• [Compiti da svolgere]
[a] Quali sono tutti gli aggettivi che, nel brano sul dialogo sociale, qualificano il "movimento sindacale"?
[b] Puoi ritrascrivere senza modifiche il passo del brano sul dialogo sociale che si apre con le parole contenenti "Quel che si" e si chiude con "sempre più riducendo."?

• [Sezione del documento]

******

Quel che si chiede è uno sforzo di creatività della politica per inserire le nuove sfide del mercato in un quadro di garanzie più ampio e meno occasionale, visto che fra l’altro le possibilità di finanziamento degli ammortizzatori sociali tradizionali si stanno sempre più riducendo.
Questo vale ovviamente per tutti gli attori del dialogo sociale: vale per i sindacati, a cui rinnoviamo l’appello per l’unità d’azione: a tutti loro chiediamo di riflettere se le derive solipsistiche da un lato, e l’eccesso di disponibilità alle logiche governative ed imprenditoriali dall’altro, siano la strada migliore per rispondere alle inquietudini di quanti, dentro e fuori del mondo del lavoro, chiedono un movimento sindacale coeso, forte, attento alle istanze dei lavoratori e soprattutto autonomo non dalla politica – cosa in sé impossibile- ma dalle logiche politicistiche.

******

• [Materiale estratto]
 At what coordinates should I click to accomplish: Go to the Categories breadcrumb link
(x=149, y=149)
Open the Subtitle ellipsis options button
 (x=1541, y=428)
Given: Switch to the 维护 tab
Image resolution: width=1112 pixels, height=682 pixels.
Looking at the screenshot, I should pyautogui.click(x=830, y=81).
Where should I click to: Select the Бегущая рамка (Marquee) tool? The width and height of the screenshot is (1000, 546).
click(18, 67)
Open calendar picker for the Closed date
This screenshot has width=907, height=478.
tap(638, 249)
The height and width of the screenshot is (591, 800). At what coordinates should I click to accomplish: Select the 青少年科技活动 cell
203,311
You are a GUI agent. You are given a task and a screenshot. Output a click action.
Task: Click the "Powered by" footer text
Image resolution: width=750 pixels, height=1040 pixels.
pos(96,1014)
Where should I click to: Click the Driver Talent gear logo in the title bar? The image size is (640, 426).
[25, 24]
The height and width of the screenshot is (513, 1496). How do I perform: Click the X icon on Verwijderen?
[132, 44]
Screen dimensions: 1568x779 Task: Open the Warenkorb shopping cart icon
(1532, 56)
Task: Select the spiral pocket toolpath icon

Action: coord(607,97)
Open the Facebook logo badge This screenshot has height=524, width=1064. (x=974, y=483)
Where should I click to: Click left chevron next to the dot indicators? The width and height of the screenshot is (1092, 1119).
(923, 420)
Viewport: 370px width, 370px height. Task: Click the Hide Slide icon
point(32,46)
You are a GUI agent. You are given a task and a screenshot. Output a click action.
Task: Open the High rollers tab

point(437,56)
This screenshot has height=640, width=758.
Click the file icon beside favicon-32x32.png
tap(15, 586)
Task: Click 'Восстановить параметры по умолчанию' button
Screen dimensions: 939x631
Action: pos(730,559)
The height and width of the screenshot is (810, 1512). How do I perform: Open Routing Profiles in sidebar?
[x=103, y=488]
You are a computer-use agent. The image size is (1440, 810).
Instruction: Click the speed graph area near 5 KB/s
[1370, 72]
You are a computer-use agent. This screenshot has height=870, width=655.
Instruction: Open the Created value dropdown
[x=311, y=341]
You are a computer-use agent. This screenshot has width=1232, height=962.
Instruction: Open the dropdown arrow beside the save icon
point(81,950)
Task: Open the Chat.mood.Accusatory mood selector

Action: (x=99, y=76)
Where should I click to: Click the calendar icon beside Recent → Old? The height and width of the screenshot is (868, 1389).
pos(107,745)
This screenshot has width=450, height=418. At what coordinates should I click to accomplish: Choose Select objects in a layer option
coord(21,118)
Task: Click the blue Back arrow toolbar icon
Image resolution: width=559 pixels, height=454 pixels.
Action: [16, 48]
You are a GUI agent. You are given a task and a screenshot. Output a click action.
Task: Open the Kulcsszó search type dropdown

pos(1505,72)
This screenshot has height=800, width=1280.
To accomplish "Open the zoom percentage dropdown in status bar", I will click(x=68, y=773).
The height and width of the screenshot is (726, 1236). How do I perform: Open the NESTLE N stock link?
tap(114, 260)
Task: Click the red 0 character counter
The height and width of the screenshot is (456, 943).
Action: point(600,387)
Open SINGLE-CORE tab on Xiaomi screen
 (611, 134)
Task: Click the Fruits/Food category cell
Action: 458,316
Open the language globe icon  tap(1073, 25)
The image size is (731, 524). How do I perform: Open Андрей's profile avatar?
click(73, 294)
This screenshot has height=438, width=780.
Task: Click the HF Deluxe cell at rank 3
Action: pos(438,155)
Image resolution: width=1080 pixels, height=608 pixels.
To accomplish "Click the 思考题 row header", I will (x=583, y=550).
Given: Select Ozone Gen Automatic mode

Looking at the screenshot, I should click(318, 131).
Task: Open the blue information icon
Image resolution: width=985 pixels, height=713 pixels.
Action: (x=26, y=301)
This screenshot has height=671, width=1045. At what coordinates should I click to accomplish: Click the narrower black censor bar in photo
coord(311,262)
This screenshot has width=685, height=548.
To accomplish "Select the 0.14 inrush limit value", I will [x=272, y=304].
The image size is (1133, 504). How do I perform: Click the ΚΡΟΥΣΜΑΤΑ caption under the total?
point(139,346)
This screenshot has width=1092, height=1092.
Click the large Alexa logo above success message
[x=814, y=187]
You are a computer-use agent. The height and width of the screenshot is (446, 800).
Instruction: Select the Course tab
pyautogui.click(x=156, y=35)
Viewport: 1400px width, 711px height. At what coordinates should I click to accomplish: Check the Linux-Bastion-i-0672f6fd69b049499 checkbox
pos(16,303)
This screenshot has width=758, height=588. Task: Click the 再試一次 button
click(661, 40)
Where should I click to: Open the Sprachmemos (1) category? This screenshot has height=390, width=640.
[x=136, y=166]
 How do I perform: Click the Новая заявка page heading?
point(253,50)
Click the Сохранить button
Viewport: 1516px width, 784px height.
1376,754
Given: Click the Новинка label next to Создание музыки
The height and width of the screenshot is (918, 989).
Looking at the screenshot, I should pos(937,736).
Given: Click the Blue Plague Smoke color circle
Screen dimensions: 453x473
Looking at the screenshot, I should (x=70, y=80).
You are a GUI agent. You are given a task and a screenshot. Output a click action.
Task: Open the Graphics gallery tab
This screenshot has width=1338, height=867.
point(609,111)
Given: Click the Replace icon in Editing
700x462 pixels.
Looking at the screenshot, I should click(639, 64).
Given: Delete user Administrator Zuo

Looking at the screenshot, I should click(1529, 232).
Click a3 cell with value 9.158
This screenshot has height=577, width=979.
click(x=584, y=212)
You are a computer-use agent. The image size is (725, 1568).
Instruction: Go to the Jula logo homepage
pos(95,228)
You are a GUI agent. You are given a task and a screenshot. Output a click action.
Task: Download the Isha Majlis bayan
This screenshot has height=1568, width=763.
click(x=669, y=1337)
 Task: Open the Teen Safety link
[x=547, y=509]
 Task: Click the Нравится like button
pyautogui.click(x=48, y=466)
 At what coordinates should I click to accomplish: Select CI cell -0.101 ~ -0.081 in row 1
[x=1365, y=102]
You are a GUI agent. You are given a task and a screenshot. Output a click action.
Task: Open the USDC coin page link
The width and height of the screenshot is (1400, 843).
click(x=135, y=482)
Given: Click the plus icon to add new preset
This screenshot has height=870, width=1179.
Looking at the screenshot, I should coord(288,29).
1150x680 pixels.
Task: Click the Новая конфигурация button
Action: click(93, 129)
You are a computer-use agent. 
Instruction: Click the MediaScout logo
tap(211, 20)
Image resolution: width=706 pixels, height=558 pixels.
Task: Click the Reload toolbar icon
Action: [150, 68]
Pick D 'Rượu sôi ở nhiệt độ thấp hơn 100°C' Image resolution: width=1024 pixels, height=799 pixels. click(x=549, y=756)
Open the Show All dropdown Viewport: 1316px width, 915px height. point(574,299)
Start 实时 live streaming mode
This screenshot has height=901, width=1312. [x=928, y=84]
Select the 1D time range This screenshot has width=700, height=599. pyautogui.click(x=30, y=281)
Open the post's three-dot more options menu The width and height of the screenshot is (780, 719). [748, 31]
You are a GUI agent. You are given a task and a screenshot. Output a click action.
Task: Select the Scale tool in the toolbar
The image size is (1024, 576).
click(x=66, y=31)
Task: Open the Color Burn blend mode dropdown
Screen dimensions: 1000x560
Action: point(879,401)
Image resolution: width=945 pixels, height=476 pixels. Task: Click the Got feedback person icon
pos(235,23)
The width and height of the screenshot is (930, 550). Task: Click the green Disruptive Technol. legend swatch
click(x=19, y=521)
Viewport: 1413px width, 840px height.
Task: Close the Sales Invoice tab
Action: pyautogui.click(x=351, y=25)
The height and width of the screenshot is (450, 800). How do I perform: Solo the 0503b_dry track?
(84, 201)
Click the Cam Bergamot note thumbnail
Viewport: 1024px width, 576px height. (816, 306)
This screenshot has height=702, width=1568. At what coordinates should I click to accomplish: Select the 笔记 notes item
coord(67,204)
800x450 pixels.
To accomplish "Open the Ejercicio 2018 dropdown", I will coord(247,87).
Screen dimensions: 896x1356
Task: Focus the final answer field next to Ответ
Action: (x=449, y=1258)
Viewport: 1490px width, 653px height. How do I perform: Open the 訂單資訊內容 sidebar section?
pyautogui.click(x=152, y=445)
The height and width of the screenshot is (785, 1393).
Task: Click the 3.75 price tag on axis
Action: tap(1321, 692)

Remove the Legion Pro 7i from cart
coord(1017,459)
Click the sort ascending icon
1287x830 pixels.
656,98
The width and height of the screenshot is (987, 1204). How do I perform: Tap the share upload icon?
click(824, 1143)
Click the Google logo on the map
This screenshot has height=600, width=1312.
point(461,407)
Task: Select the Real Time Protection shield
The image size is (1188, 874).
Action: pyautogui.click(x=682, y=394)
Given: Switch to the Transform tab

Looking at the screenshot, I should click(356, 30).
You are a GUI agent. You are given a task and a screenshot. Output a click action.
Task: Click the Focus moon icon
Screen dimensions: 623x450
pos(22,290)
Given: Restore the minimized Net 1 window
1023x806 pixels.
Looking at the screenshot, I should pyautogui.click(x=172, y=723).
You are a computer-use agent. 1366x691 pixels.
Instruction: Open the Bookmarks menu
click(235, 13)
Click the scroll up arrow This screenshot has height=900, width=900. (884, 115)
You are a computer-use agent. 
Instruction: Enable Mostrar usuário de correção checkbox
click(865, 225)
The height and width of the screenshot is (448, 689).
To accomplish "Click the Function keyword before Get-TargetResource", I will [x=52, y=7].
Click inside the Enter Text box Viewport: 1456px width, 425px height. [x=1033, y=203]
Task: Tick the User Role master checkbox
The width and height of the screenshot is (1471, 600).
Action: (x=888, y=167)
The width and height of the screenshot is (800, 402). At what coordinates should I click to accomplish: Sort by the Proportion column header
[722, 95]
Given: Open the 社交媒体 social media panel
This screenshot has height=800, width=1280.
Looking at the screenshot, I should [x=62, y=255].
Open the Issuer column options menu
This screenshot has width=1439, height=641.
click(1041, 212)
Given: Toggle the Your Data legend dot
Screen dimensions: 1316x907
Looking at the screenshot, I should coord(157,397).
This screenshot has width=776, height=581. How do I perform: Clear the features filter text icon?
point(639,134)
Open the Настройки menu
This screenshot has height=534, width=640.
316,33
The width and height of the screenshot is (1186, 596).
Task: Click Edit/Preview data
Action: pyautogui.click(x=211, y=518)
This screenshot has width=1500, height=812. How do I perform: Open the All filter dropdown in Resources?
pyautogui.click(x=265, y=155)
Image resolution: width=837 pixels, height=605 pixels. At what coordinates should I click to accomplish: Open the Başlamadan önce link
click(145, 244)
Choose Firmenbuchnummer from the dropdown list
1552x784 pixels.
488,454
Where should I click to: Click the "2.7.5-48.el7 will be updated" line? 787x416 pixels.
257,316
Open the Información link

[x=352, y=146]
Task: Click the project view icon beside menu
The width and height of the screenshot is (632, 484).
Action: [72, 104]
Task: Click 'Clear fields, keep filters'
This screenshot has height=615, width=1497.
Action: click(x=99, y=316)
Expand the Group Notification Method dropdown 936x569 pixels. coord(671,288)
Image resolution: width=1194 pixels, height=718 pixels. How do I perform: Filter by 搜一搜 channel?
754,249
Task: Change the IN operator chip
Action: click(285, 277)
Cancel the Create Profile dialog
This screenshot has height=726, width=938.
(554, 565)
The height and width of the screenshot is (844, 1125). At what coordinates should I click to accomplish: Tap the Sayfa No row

******

• [Soluzioni dell'esercizio]
[a] coeso, forte, attento, autonomo

[b]
Quel che si chiede è uno sforzo di creatività della politica per inserire le nuove sfide del mercato in un quadro di garanzie più ampio e meno occasionale, visto che fra l’altro le possibilità di finanziamento degli ammortizzatori sociali tradizionali si stanno sempre più riducendo.